L’équation des missionnaires
Le dernier conseil des ministres du jeudi 17 mai a pris des mesures importantes portant sur le pèlerinage. Selon la presse, le Ministre des Affaires Etrangères et des Sénégalais de l’Extérieur, monsieur Alioune Badara Cissé, a déclaré que le nombre des missionnaires sera considérablement revu à la baisse avec un strict minimum de 145 à 150 et que le gouvernement va faire de la rupture cette année avec un moindre coût et une plus grande qualité.
Si la baisse annoncée du prix du transport est très salutaire, la réduction au strict minimum du nombre de missionnaires à 150, ne garantit guère un pèlerinage de qualité. Au contraire, pour un pèlerinage de qualité, il faut un nombre suffisant de missionnaires qualifiés.
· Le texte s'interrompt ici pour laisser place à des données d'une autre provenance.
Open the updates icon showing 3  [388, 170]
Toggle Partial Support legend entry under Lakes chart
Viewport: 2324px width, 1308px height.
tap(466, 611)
Cependant, nous comprenons parfaitement les raisons profondes qui sont à l’origine de cette décision du conseil des ministres.
En effet, depuis presque toujours, il était de coutume d’amener un nombre important de missionnaires compris entre trois cents et quatre cents personnes. En dehors de 30% de ce personnel, seule une cinquantaine de missionnaires relevant de l’autorité directe du commissaire général, s’acquittait réellement de cette fonction d’encadrement des pèlerins. Tout le reste, relevant particulièrement de la primature, des ministères et de la Présidence, n’était constitué que de pèlerins de luxe, rémunérés et bénéficiant d’une prise en charge totale de leurs frais de pèlerinage. La récompense politique prenait largement le dessus sur un choix objectif respectant les critères d’efficacité, d’expérience et d’aptitude à mener à bien la noble mission d’encadreur. Il était même paradoxal de constater que beaucoup de missionnaires sous la tutelle du commissaire général n’avaient qu’un statut d’auxiliaire malgré le travail abattu, et n’avaient droit qu’à la moitié des primes accordées aux missionnaires de luxe. La plupart de ces derniers en étaient d’ailleurs à leur première expérience et par conséquent avaient besoin eux-mêmes d’être encadrés.
«Supprimer les poids morts»
Malgré tous les efforts considérables, il faut le reconnaître, fournis pour l’amélioration des conditions du pèlerinage en particulier ces dernières années, il était difficile d’obtenir de réelles satisfactions du fait principalement de ces impairs.
Aujourd’hui, nous ne pouvons qu’encourager le nouveau gouvernement pour cette rupture. Cependant, nous l’invitons à ne pas se contenter de réduire drastiquement le nombre de missionnaires. Il faut bien sûr supprimer les poids morts mais aussi s’aligner impérativement sur les normes d’efficacité. Il faut absolument en finir avec cette pléthore de pèlerins sous la responsabilité d’un seul guide contraint de perdre le contrôle de son groupe lors des moments intenses de Tawaf (circumambulation), du Saï (Safa et Marwa) et des lancées de Jamrat.
Notre conviction est que, pour un pèlerinage réussi, il faut nécessairement un minimum de deux cents (200) missionnaires qualifiés composés du personnel d’encadrement et du personnel médical.
Aller en-deçà de ce chiffre, serait une façon d’hypothéquer encore les chances d’une vraie réussite du pèlerinage. En vérité, avec l’ancienne formule, l’on n’était pas loin du chiffre de 150 missionnaires actifs si on ajoute à la cinquantaine relevant du Commissaire, les 30% recyclables sur un total de 300. La solution n’est donc pas de reconduire ce chiffre même si le gouvernement a le mérite d’avoir supprimé 150 autres postes inutilement budgétivores.
L’Etat a tout à gagner dans cette suppression même s’il n’est pas exclu qu’il s’en serve à nouveau pour une récompense politique en la convertissant en billets à offrir à des pèlerins.
La résolution de l’équation des missionnaires est l’une des conditions sine qua non pour une réussite du pèlerinage à la Mecque. Et la solution réside dans la sélection d’un nombre suffisant d’encadreurs qualifiés et actifs.